4. Make sure to stop screen time at least an hour or two before bedtime. This would include TV, computer games, phone and internet usage. These activities make it hard for children (and adults) to calm down and can interfere with sleep. You can set up a docking station for all your electronics outside the bedroom each night to keep the temptation of having these items close at hand.

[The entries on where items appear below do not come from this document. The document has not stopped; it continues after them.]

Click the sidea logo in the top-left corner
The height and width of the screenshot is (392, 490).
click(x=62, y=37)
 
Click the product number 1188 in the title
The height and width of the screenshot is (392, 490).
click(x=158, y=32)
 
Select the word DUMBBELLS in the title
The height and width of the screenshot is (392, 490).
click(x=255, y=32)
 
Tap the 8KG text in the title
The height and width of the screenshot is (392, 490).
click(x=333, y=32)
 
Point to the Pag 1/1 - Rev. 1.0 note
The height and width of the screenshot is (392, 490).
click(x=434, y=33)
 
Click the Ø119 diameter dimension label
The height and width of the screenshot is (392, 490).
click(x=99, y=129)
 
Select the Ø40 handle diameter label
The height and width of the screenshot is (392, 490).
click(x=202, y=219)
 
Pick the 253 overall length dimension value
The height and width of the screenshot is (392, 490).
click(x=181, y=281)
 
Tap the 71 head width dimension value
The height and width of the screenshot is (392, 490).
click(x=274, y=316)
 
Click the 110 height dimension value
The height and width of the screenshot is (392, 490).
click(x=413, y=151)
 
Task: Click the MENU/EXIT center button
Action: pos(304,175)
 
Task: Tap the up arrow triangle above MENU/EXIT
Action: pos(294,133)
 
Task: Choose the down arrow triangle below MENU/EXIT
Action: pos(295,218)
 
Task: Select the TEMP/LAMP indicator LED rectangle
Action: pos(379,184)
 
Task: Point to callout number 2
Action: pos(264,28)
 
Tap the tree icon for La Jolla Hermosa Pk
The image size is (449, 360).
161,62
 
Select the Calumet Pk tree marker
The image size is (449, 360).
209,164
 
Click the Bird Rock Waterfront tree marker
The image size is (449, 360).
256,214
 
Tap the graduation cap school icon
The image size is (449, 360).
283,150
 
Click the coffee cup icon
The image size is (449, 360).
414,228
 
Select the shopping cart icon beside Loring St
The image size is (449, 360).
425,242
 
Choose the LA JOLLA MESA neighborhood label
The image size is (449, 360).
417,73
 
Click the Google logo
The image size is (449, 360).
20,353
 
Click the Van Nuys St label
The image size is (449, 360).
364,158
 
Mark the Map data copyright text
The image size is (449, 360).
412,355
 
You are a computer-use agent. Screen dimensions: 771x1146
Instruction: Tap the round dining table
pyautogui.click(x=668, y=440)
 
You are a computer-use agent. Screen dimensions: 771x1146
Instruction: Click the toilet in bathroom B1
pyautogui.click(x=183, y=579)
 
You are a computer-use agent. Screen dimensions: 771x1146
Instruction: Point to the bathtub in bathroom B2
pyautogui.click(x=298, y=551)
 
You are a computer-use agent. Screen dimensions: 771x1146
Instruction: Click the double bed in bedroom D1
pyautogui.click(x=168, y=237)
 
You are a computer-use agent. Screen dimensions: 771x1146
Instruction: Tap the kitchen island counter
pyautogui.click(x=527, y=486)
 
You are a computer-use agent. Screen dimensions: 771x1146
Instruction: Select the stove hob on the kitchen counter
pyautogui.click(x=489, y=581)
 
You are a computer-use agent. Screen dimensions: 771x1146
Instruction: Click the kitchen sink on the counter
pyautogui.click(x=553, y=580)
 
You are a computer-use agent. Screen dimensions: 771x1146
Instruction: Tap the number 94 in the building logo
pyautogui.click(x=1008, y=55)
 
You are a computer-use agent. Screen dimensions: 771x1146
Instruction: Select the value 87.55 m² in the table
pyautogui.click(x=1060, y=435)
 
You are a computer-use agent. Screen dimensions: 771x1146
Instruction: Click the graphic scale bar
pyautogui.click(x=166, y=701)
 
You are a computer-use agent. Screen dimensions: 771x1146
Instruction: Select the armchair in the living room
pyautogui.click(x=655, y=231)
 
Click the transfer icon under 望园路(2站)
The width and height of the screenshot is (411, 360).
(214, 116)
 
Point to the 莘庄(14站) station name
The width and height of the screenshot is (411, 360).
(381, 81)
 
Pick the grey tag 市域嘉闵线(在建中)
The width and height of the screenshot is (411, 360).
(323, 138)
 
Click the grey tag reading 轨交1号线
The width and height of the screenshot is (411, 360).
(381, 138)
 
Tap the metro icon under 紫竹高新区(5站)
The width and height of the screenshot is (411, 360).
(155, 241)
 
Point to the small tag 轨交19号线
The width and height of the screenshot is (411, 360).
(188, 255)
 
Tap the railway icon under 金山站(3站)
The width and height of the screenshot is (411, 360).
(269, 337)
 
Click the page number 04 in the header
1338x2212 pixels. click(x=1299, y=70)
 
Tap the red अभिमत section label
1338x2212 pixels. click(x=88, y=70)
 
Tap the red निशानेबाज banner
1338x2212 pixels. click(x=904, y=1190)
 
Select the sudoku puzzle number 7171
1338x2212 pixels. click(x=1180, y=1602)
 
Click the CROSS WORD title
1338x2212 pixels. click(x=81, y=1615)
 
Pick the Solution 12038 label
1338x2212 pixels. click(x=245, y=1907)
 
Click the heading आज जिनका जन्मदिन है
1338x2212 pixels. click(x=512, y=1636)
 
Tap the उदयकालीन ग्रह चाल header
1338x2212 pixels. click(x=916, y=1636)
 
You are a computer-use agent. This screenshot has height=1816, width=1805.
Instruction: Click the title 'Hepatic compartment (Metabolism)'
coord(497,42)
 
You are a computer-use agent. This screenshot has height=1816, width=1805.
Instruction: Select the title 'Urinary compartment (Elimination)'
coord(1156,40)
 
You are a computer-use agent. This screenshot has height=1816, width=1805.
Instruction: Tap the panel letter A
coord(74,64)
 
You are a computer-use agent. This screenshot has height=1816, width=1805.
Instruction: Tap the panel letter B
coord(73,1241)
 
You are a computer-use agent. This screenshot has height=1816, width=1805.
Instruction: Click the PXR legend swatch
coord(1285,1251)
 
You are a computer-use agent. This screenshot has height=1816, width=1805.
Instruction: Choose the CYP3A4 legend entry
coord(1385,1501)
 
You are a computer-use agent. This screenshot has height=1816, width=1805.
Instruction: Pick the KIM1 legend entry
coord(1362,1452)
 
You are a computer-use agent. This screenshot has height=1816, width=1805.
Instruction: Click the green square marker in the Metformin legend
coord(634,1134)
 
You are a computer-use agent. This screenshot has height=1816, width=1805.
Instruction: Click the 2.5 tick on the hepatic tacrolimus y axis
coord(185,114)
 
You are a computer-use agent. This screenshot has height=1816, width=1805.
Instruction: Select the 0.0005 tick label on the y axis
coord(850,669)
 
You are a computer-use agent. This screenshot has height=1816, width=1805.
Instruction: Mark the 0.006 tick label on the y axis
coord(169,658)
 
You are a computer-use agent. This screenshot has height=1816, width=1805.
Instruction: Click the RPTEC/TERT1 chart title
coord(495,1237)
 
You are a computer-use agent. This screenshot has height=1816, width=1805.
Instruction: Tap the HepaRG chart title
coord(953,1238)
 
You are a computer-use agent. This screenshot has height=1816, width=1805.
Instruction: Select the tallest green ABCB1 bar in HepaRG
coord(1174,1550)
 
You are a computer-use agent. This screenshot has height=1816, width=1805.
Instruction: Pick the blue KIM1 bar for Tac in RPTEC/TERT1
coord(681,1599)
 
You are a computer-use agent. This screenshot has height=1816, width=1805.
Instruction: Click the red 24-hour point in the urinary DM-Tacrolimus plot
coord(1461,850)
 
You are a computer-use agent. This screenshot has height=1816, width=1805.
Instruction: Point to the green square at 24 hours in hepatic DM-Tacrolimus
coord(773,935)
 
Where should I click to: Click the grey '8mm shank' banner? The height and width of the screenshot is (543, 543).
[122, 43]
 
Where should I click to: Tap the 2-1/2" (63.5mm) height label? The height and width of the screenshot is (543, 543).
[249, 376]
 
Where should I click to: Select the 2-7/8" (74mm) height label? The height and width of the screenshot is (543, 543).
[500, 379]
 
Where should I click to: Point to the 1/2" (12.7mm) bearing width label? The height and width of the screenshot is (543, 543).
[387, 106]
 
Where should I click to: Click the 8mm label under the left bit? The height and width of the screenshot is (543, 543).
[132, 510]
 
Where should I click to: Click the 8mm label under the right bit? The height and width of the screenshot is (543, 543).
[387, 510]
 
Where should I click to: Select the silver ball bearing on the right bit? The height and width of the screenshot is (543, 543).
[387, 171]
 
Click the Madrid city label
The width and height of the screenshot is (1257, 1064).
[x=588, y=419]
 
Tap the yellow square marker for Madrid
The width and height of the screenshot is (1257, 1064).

5. Set a wake-up time that will prepare your child for school (even on weekends). Set the alarm for same time that they will be expected to rise when school starts. Even on weekends, keep the time within an hour of the weekday wake up schedule.
How much sleep does your child need?
Your child will need to get up at a certain time for school each day. Once you know the amount of sleep that is recommended for your child’s age, you can figure out what thier bedtime should be.
The National Sleep Foundation recommends nightly sleep durations for all ages as follows:
Preschool-(3-5 year of age): 10-13 hours per night
School Age-(6-13 years of age): 9-11hours per night
Teens-(14-17 years of age): 8-10 hours a night
Make sleep a priority
Sleep is as important as healthy eating and getting daily activity. We get so busy with life; it is easy to push sleep aside making other tasks more important. This can interfere with our child’s health and school success. The first day of school will flow much easier if you start now on bringing healthy sleep habits back into your household before the ringing of the bell.